== Aufgabe ==
Geben Sie alle folgenden Einträge Zeile für Zeile unverändert wieder und lassen Sie dabei die Bilder weg.

== Gegebene Einträge ==
━━━

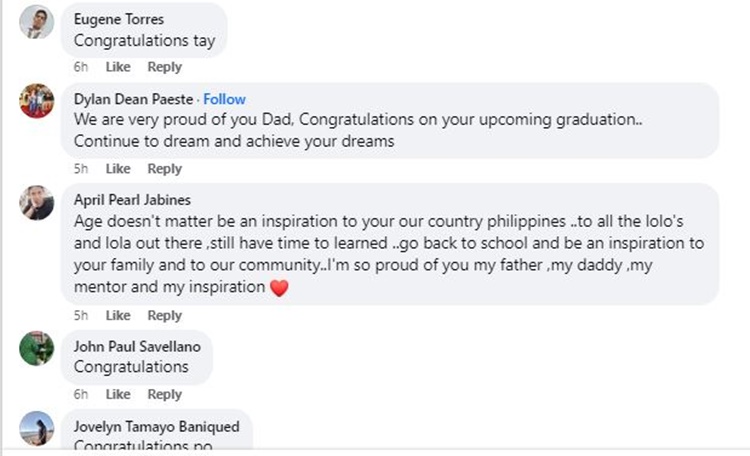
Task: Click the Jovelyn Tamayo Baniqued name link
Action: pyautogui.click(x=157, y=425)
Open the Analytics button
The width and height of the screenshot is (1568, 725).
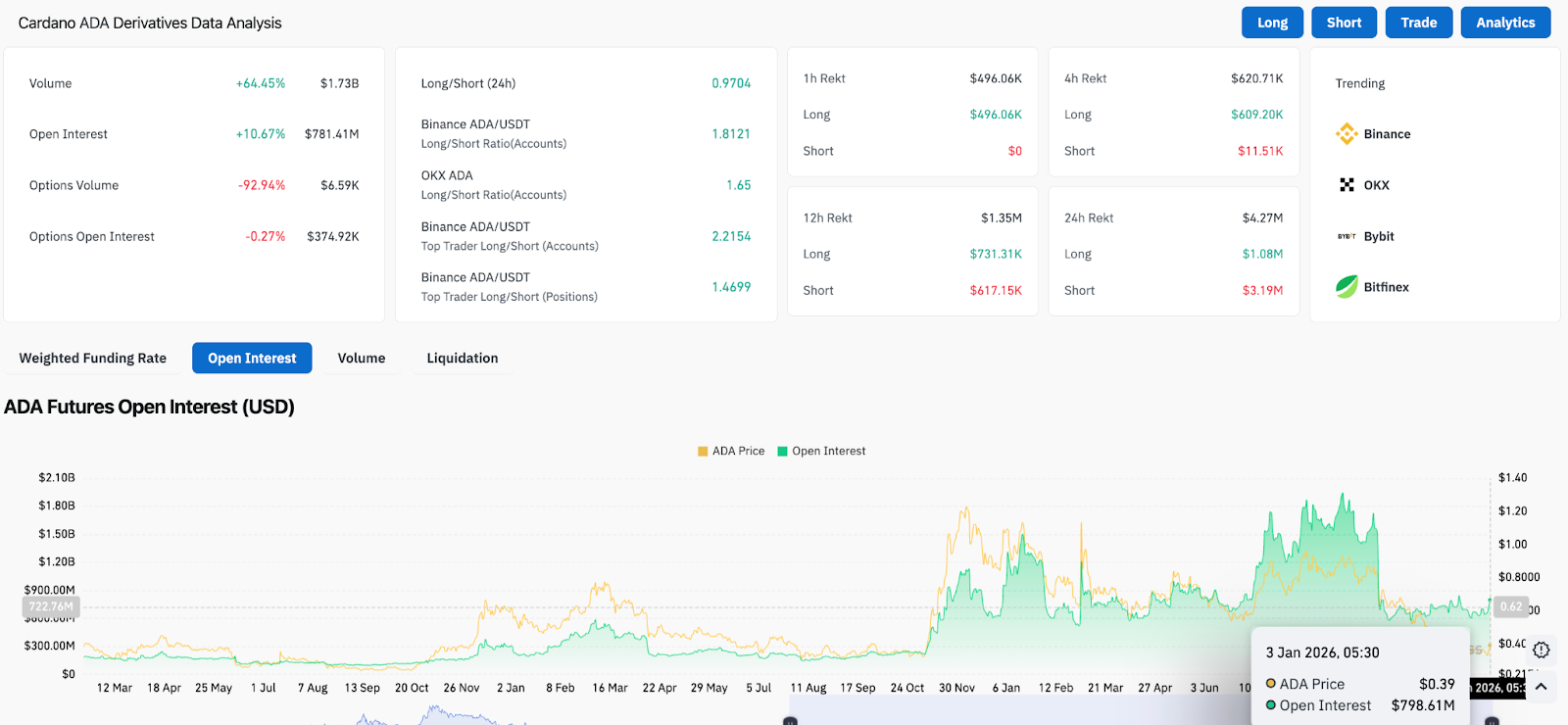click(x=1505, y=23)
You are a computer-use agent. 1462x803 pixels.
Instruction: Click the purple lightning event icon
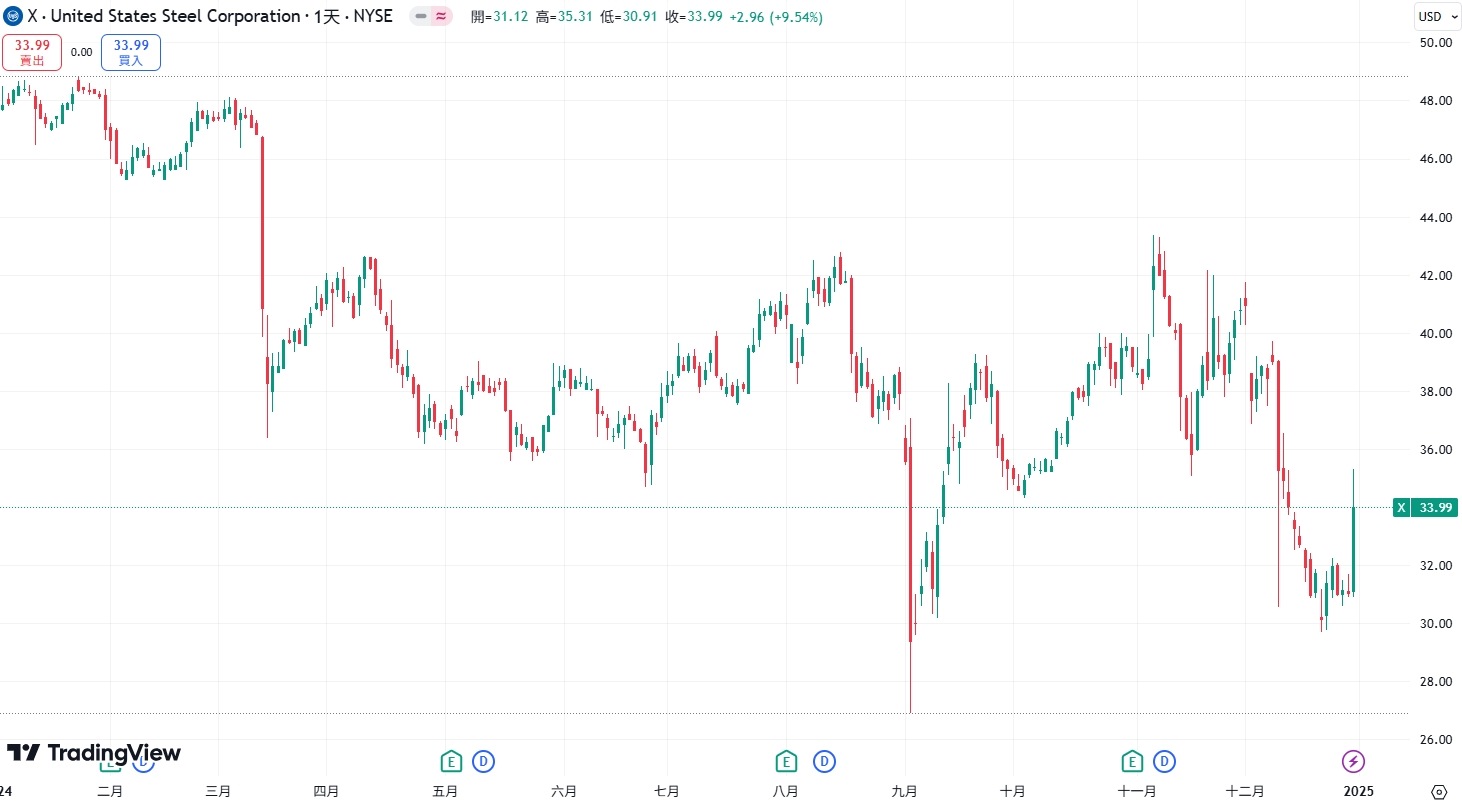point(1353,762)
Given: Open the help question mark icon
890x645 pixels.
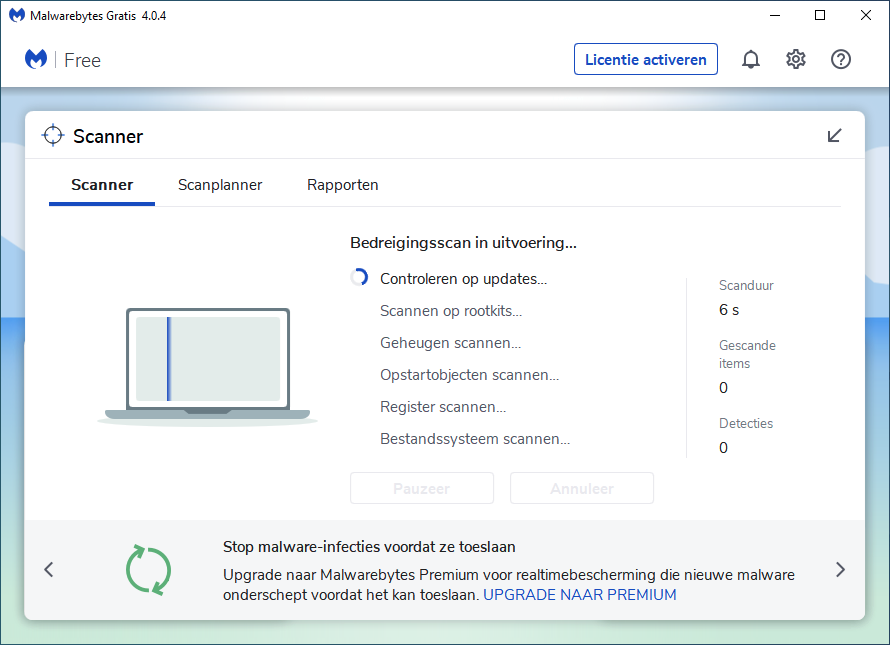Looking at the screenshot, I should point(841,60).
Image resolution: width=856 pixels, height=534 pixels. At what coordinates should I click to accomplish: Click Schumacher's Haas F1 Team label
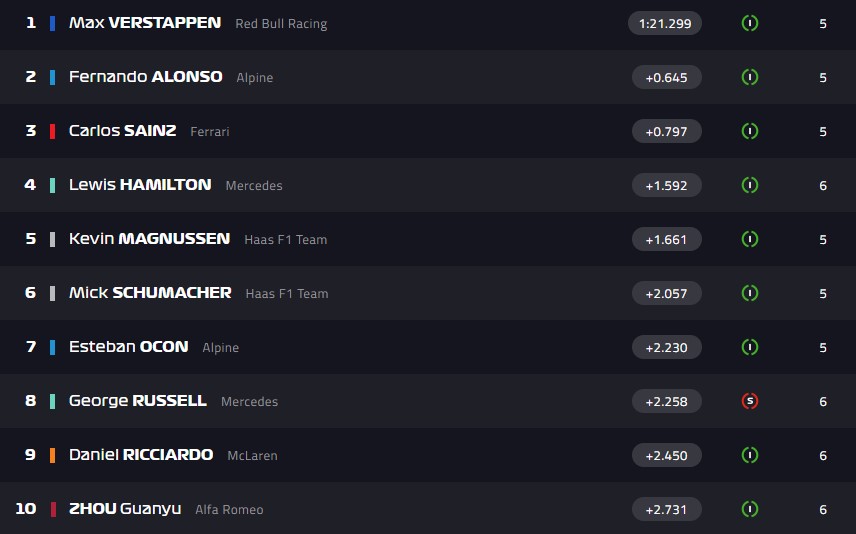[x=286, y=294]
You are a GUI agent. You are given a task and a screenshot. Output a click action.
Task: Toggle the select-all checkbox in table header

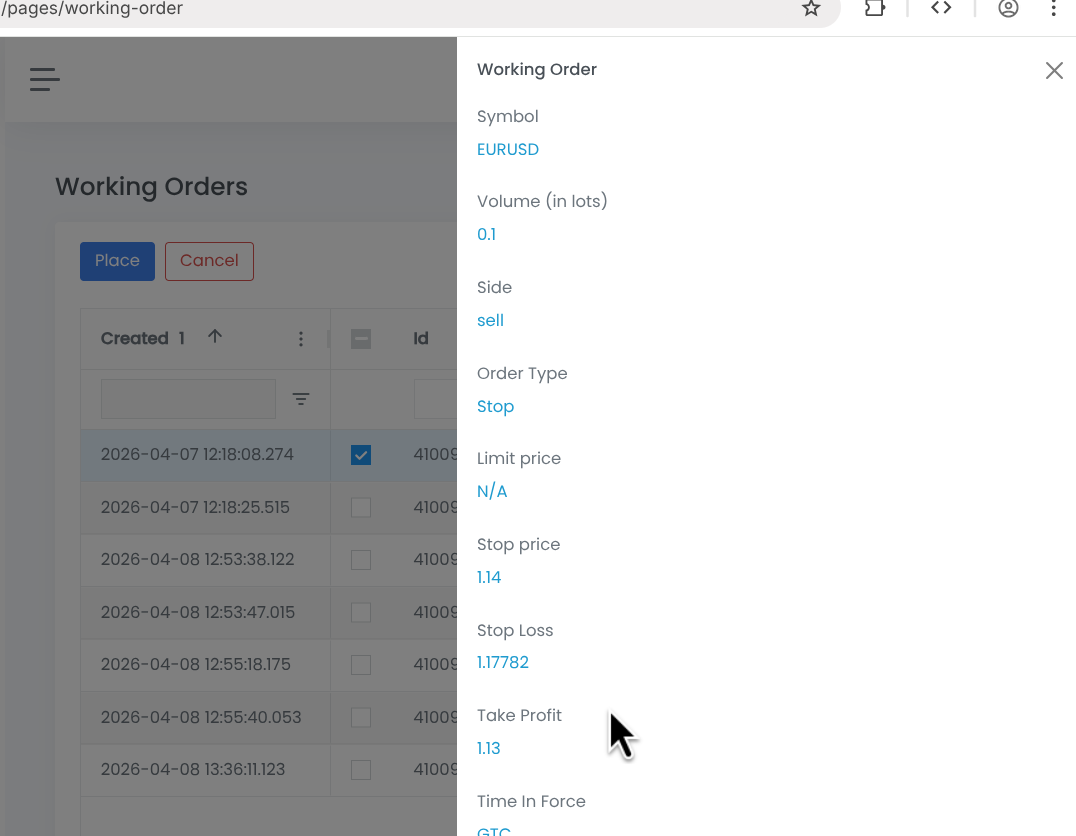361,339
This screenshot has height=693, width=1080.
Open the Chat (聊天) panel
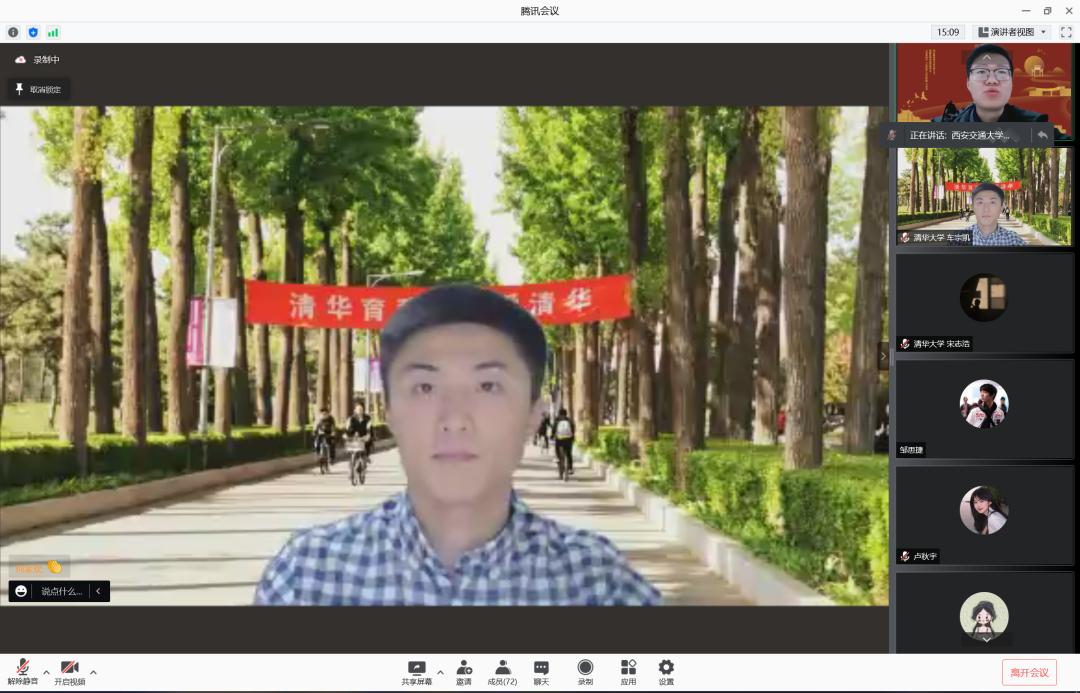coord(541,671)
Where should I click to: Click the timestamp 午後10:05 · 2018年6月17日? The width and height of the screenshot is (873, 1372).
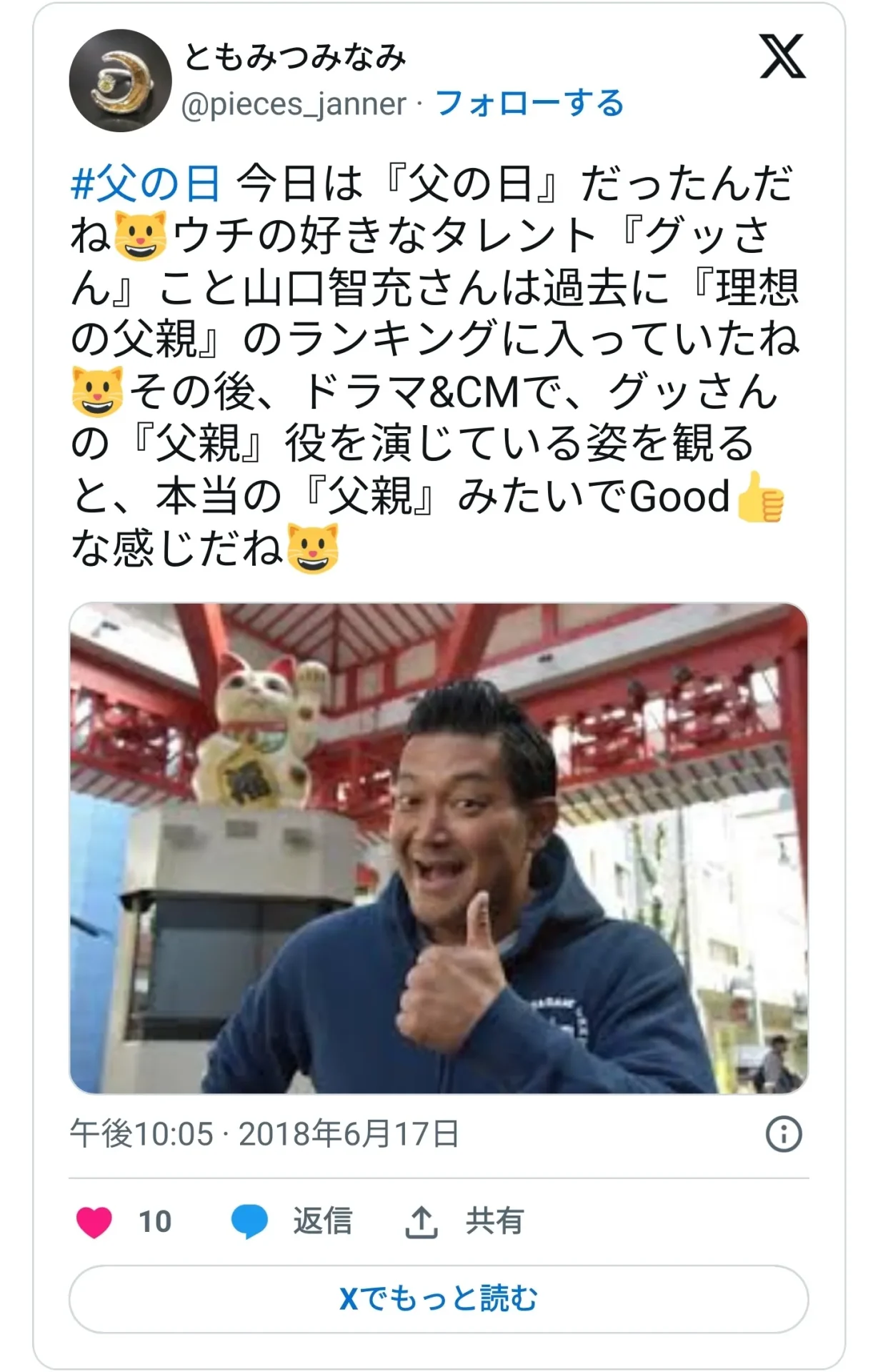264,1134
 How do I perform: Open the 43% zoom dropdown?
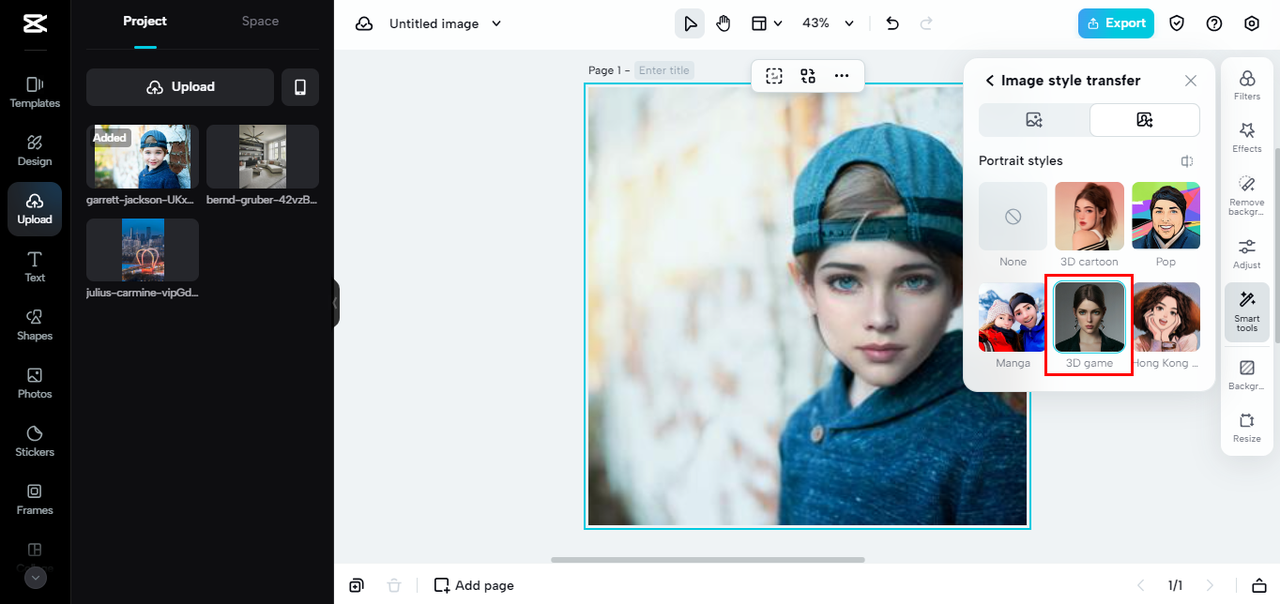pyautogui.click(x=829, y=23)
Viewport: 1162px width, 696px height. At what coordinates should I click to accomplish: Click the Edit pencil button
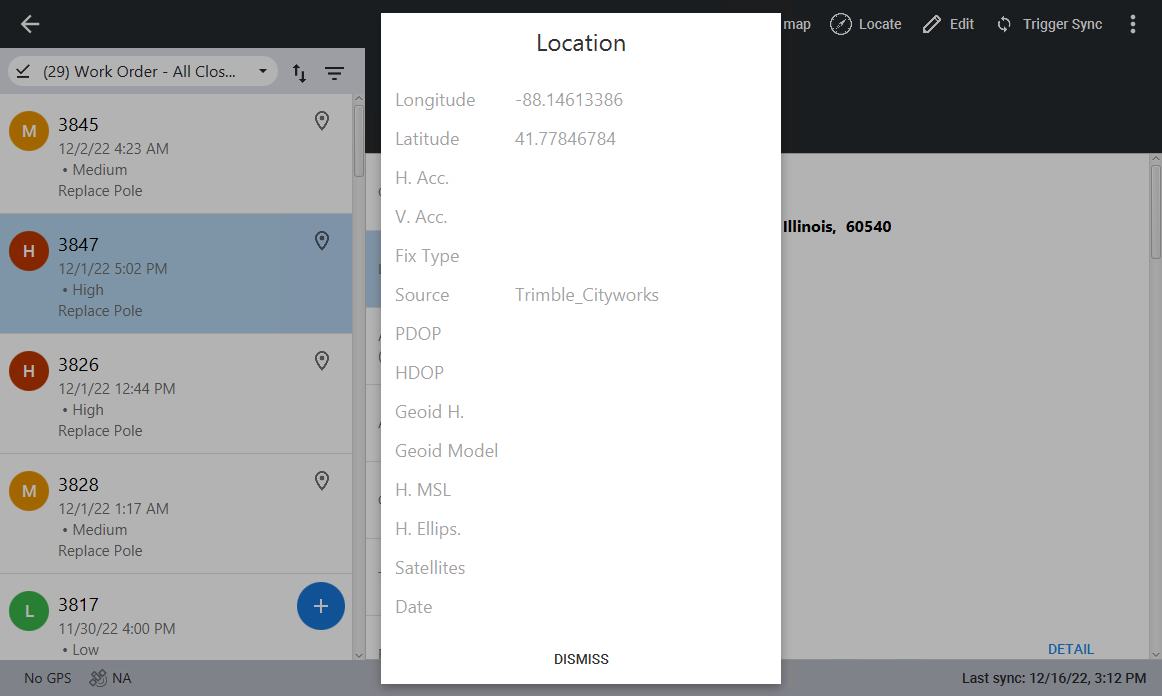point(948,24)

━━━

== Lösung ==
Task: Click the Jovelyn Tamayo Baniqued name link
Action: pyautogui.click(x=157, y=425)
Open the Analytics button
The width and height of the screenshot is (1568, 725).
click(x=1505, y=23)
You are a computer-use agent. 1462x803 pixels.
Instruction: Click the purple lightning event icon
point(1353,762)
Given: Open the help question mark icon
890x645 pixels.
Looking at the screenshot, I should point(841,60).
Image resolution: width=856 pixels, height=534 pixels. At what coordinates should I click to accomplish: Click Schumacher's Haas F1 Team label
[x=286, y=294]
You are a GUI agent. You are given a task and a screenshot. Output a click action.
Task: Toggle the select-all checkbox in table header

361,339
This screenshot has height=693, width=1080.
Open the Chat (聊天) panel
coord(541,671)
Where should I click to: Click the timestamp 午後10:05 · 2018年6月17日? The width and height of the screenshot is (873, 1372).
264,1134
 How do I perform: Open the 43% zoom dropdown?
pyautogui.click(x=829, y=23)
Viewport: 1162px width, 696px height. At what coordinates should I click to accomplish: Click the Edit pencil button
point(948,24)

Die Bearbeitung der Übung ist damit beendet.